What needs to be done:
Retype exactly the stretch of lines that begins at the line containing "The width and height of the screenshot is (1202, 780)." and ends at the last line of the data, with no other lines.

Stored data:
[Start of Attachment]

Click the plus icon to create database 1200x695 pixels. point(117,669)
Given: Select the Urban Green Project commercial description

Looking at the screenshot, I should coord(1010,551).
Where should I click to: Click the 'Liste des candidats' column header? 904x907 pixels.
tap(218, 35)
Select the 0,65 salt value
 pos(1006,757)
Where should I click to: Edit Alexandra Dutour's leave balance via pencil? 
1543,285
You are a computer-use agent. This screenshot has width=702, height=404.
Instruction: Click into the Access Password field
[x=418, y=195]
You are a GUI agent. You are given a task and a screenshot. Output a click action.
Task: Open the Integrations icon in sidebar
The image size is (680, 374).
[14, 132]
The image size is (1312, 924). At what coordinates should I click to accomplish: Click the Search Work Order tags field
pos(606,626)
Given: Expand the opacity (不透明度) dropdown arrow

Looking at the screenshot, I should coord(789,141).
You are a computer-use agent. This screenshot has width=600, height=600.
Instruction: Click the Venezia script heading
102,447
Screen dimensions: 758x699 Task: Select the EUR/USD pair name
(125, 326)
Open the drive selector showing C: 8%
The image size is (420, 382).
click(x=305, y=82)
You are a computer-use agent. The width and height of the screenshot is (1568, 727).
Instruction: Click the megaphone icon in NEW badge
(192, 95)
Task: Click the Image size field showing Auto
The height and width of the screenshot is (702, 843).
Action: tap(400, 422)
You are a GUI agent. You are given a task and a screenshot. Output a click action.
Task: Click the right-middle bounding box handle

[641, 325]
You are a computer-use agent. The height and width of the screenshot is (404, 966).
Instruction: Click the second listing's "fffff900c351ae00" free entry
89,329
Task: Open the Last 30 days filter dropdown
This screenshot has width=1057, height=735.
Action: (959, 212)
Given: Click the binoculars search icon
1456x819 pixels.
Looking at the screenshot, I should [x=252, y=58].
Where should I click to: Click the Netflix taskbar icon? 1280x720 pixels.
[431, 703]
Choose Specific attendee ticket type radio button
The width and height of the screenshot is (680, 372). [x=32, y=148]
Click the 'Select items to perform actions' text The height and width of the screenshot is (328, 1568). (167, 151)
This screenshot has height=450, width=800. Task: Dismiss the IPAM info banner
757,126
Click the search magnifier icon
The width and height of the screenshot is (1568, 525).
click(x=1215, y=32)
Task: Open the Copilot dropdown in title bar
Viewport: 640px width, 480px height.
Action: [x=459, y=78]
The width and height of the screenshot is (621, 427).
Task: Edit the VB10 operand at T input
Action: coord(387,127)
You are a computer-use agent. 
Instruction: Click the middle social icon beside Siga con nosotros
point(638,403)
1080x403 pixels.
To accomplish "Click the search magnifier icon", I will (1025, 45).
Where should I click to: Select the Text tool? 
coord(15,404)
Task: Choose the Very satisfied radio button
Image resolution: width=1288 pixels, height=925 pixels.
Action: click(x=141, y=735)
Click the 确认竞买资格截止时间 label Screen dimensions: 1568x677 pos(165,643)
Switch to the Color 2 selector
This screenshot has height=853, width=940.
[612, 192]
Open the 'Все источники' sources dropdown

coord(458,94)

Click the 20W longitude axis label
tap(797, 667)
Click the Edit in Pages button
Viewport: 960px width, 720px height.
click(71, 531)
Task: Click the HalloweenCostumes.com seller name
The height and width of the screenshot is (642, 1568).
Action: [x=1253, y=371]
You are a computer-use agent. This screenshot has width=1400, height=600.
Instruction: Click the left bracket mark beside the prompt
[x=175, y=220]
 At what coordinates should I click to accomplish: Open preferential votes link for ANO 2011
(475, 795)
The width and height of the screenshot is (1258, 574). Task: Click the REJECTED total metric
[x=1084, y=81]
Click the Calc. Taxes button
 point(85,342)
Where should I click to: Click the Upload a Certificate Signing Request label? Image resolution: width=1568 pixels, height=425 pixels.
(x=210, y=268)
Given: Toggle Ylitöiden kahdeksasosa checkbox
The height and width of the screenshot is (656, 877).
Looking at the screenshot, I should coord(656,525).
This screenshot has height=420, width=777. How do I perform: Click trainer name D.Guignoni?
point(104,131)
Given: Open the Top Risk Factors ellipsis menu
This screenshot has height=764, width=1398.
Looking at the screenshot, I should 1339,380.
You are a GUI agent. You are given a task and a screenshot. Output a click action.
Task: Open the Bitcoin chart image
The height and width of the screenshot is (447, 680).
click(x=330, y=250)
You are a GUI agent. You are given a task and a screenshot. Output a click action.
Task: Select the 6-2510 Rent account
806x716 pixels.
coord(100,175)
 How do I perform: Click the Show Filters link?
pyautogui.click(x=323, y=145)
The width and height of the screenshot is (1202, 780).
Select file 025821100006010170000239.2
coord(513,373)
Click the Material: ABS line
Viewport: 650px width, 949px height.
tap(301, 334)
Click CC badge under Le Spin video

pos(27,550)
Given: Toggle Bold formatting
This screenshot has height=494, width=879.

[End of Attachment]

Task output:
The width and height of the screenshot is (1202, 780).
Select file 025821100006010170000239.2
coord(513,373)
Click the Material: ABS line
Viewport: 650px width, 949px height.
tap(301, 334)
Click CC badge under Le Spin video

pos(27,550)
Given: Toggle Bold formatting
This screenshot has height=494, width=879.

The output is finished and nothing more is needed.